There are many, many truths to be gained from study of this most unique of legends, the Holy Grail. Following the lead of Carl and Emma Jung and Marie Louise von Franz, Robert Johnson writes in his book, He, that “what the Grail myth is telling us is that in his relationship to the interior feminine a man should relate to her, that interior feminine [self] on a feeling level and not on a mood level.” The author distinguishes the terms mood and feeling by explanation: he writes, a mood is the result of the interior self unconsciously in possession, the anima or interior feminine self of a man; a feeling is a value, the ability to value. “If a man has a good relationship with his anima, his feminine self, he is able to feel, to value, and thus find meaning in his life. If a man is not related to his anima... he has no capacity for valuation. So sharp collision between the two types of interior experience a man goes through."

In the Legend of the Grail, Percival is guided to his feeling senses, his anima. In discovering a bit of this sense, he is useful and creative; in doing so, he must not however seduce or be seduced by the interior feminine self. Granting himself seduction is destructive towards his goal of finding the Grail Castle.
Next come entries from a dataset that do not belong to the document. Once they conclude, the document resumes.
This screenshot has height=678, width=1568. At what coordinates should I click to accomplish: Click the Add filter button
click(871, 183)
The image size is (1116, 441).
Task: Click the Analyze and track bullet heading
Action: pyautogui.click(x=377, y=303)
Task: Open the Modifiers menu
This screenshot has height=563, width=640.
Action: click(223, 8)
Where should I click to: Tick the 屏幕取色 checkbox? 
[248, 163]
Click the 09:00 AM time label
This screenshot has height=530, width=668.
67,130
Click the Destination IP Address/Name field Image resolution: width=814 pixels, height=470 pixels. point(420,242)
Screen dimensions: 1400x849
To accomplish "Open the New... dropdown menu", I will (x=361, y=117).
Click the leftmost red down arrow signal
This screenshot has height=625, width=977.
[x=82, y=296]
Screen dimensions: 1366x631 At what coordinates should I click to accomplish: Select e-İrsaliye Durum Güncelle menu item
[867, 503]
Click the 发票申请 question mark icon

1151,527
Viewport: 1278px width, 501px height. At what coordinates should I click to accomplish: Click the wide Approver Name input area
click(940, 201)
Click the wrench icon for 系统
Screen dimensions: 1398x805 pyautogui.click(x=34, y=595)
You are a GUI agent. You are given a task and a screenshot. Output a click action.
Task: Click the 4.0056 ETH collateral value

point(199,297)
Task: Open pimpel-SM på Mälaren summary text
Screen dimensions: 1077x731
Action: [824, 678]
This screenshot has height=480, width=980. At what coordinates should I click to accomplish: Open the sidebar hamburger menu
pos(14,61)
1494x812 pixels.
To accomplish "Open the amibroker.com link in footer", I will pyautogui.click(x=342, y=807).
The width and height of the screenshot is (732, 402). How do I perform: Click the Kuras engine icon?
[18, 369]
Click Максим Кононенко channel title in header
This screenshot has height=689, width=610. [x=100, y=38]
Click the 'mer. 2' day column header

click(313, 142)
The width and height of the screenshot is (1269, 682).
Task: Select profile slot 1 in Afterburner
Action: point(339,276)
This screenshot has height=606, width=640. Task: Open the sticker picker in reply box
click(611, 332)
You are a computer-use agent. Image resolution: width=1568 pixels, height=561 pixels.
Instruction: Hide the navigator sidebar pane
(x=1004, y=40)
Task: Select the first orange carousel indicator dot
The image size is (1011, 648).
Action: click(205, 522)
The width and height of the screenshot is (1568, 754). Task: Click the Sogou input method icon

He is, in the legend, most thoroughly advised not to fall prey to a mood. “As soon as a man falls into a mood, he has no capacity for relationship, no power for feeling and therefore no capacity for valuation.” All moods, good or bad, are trouble.

While under the spell of a mood, the one who feels its effect is like a person bewitched. “He cannot think, he cannot function, he cannot relate; he may think he’s doing a great deal, but there is just so much churning inside. If something is not already wrong, a man in a mood will make it wrong.” And if they are not wise to it, a man’s loved ones may also fall victim to his moods. A man may, in fact, in that state of mind think that they are quite responsible for his moods!

Robbed of a sense of relatedness or meaning, a man in a mood we learn in the Grail legend, is a man who cannot find fulfillment. He is easily bored. Thus “if something is wrong with one’s ability to relate, the meaning in life is gone. So depression is another term for mood. One finds that most of the content of a psychosis for a man is anima. It’s a haunting, a possession.” A mood is a little madness then, which overtakes. Many times a person may be overtaken by a mood. There is then wild enthusiasm for this or for that, but the mood runs its course and then the thing is forgotten; much time and money is expended by those in a mood. While in this state he does not ‘run his own house’ and then is impossible to live with; he is terribly critical of exterior, in the flesh women at this time, soundly blaming them for any number of things to which they stand mystified!  A man must learn in his quest for the Grail to look for fulfillment but not good moods, lest he is again in possession by something destructive. It’s as if in the mood he declares, “You are going to make me happy--or else!”

The anecdote to this is to learn to live in time, moment to moment. One can learn to recognize the advent of a mood and refuse it. It is one's responsibility to know what is going on within himself so as to live consciously-- the point of this quest for the Holy Grail. “A man who has this kind of self-knowledge begins to develop ego strength,” writes Johnson. When truly enthusiastic, a man is filled with the Spirit of God. He is vibrant and creative. A great creativity flows, one which is stable and productive. It is not the petulance of a child.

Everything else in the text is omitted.